**EXERCISE:**
From the records below, output exactly the lines running from the line containing "[button] (13, 526)" through the line containing "Bapuji Nagar, Bhubaneswar (74, 1878)", and no others.

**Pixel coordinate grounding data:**
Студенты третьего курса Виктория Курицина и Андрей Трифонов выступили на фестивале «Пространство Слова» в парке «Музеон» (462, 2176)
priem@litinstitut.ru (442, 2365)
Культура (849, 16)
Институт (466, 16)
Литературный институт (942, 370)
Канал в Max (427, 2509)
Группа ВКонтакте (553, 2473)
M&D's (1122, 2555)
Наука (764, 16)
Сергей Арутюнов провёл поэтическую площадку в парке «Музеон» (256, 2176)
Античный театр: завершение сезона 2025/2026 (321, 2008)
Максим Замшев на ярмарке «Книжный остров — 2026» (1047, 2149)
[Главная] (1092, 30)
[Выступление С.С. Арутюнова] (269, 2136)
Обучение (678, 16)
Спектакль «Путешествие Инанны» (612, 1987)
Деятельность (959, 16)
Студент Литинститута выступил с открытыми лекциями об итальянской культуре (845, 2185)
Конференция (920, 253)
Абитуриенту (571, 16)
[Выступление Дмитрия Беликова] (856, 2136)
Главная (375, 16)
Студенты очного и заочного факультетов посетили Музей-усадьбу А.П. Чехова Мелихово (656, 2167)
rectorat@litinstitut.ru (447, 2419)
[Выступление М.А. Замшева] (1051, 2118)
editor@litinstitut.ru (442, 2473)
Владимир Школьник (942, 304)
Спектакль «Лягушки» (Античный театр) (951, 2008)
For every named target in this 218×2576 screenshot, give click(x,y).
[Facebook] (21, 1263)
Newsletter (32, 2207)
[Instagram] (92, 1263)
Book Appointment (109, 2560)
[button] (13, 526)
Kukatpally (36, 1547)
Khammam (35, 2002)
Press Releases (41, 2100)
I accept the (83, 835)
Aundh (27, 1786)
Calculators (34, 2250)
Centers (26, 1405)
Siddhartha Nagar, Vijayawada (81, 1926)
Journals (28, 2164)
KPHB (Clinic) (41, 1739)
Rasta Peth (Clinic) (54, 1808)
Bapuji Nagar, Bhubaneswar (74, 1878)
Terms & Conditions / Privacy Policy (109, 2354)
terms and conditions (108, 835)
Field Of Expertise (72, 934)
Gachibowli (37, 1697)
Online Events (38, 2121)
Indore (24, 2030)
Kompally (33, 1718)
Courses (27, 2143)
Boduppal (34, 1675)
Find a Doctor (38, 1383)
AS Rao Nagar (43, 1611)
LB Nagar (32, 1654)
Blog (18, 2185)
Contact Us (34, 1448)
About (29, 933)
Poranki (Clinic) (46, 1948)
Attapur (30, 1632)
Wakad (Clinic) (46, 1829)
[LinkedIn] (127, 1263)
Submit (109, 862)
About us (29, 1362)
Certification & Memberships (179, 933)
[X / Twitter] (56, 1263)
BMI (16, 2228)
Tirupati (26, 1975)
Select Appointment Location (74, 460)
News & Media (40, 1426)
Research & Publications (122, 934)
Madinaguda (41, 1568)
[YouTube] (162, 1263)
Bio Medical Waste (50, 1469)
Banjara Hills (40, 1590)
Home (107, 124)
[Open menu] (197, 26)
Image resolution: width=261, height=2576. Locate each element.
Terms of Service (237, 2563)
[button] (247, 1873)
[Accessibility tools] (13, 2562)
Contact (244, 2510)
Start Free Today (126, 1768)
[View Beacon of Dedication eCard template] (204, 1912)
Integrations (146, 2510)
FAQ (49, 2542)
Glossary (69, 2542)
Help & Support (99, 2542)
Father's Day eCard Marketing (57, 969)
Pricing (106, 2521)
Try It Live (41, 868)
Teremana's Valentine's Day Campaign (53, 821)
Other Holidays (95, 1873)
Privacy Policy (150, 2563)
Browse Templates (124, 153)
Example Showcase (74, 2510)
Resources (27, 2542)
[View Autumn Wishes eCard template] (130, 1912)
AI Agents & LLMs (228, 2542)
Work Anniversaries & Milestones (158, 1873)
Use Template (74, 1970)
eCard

**OUTPUT FOR THIS TASK:**
[button] (13, 526)
Kukatpally (36, 1547)
Khammam (35, 2002)
Press Releases (41, 2100)
I accept the (83, 835)
Aundh (27, 1786)
Calculators (34, 2250)
Centers (26, 1405)
Siddhartha Nagar, Vijayawada (81, 1926)
Journals (28, 2164)
KPHB (Clinic) (41, 1739)
Rasta Peth (Clinic) (54, 1808)
Bapuji Nagar, Bhubaneswar (74, 1878)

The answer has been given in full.